> [Task requirements]: Pictures aside, please retype the whole listing word for word.

> [Excerpted records]:
•••

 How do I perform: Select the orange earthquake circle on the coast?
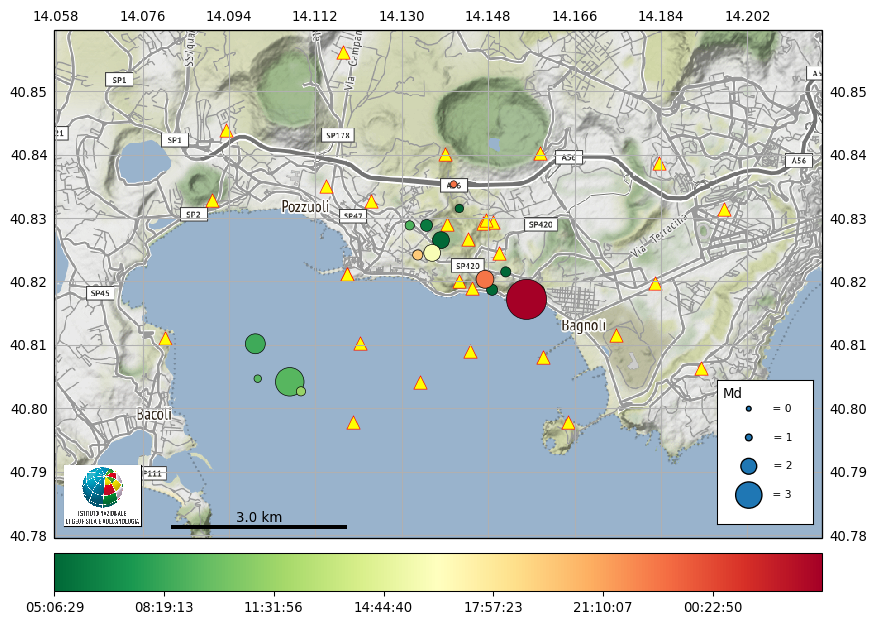pos(484,279)
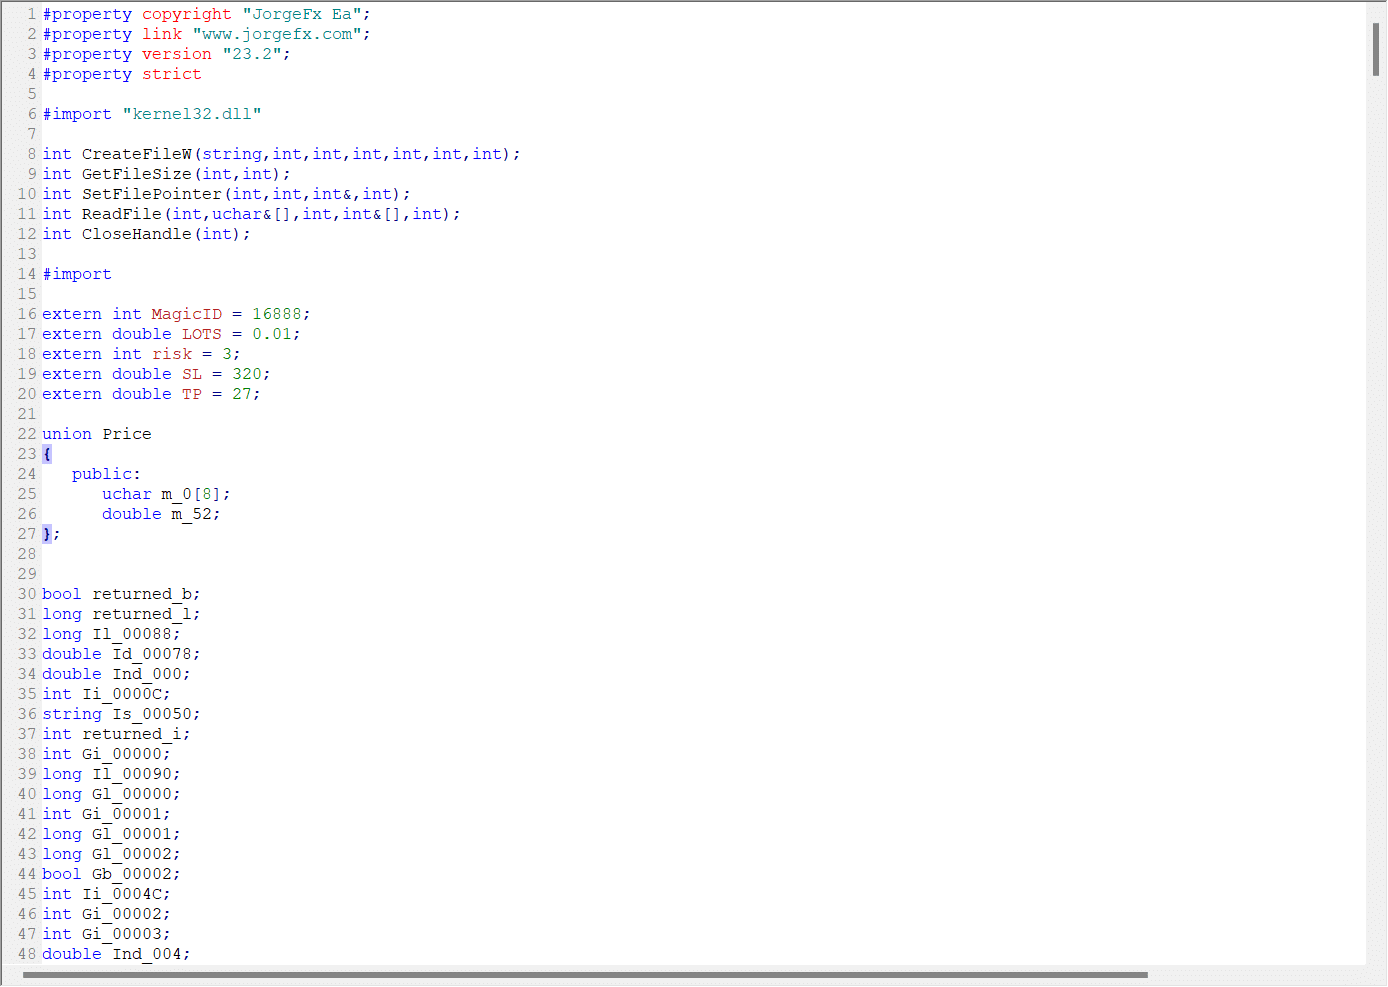Viewport: 1388px width, 987px height.
Task: Click the "www.jorgefx.com" link string
Action: coord(277,34)
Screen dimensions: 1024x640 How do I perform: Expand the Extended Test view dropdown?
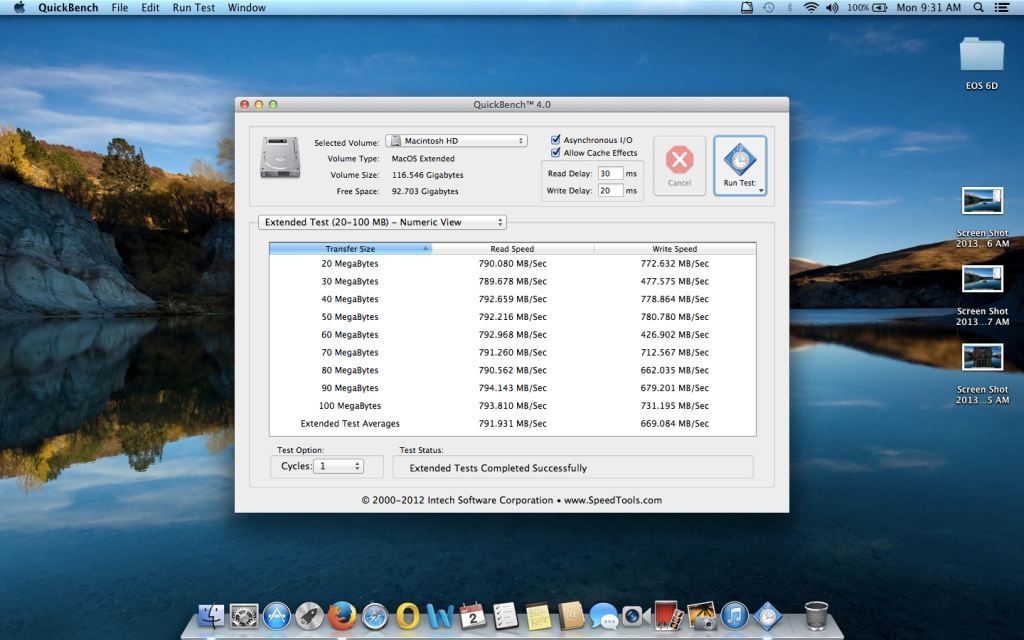382,222
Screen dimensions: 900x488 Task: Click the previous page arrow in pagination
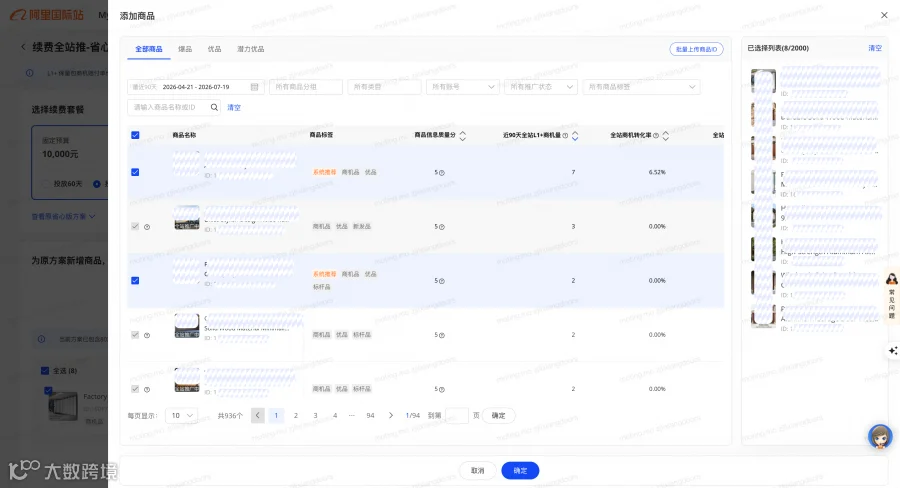click(258, 416)
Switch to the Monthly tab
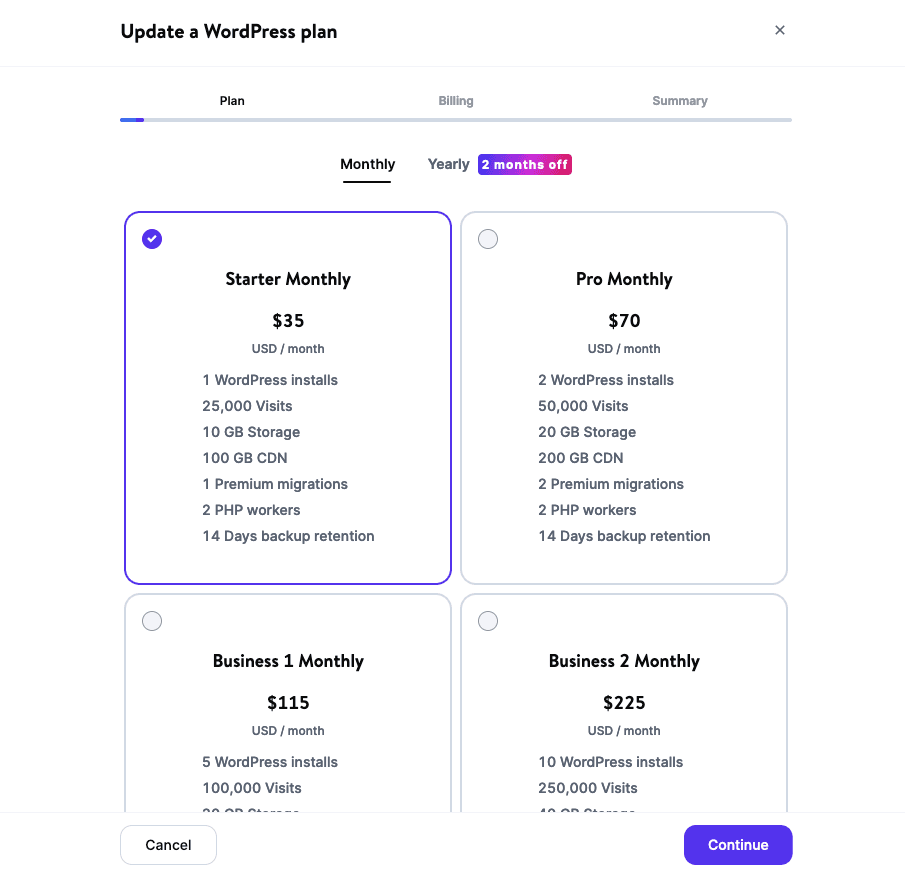This screenshot has width=905, height=873. pos(367,164)
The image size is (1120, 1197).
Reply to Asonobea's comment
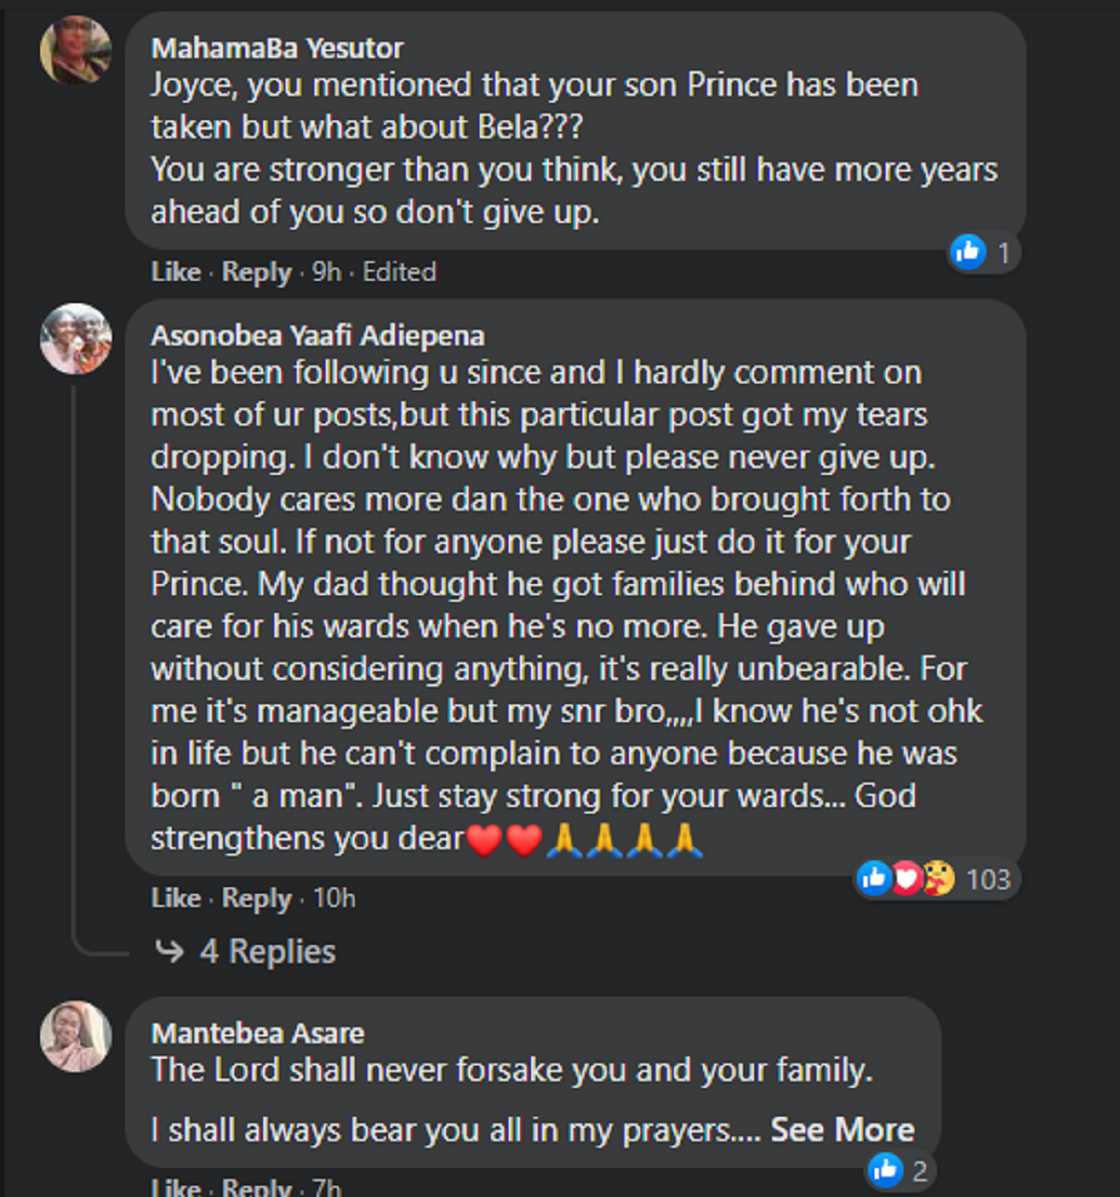[x=258, y=898]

•••

> [Result]:
 How do I perform: Select the orange earthquake circle on the coast?
pos(484,279)
Viewport: 1388px width, 987px height.
Task: Click the "www.jorgefx.com" link string
Action: coord(277,34)
Screen dimensions: 1024x640 How do I perform: Expand the Extended Test view dropdown?
382,222
Screen dimensions: 900x488 Task: Click the previous page arrow in pagination
click(258, 416)
Switch to the Monthly tab
This screenshot has width=905, height=873. pos(367,164)
The image size is (1120, 1197).
Reply to Asonobea's comment
[x=258, y=898]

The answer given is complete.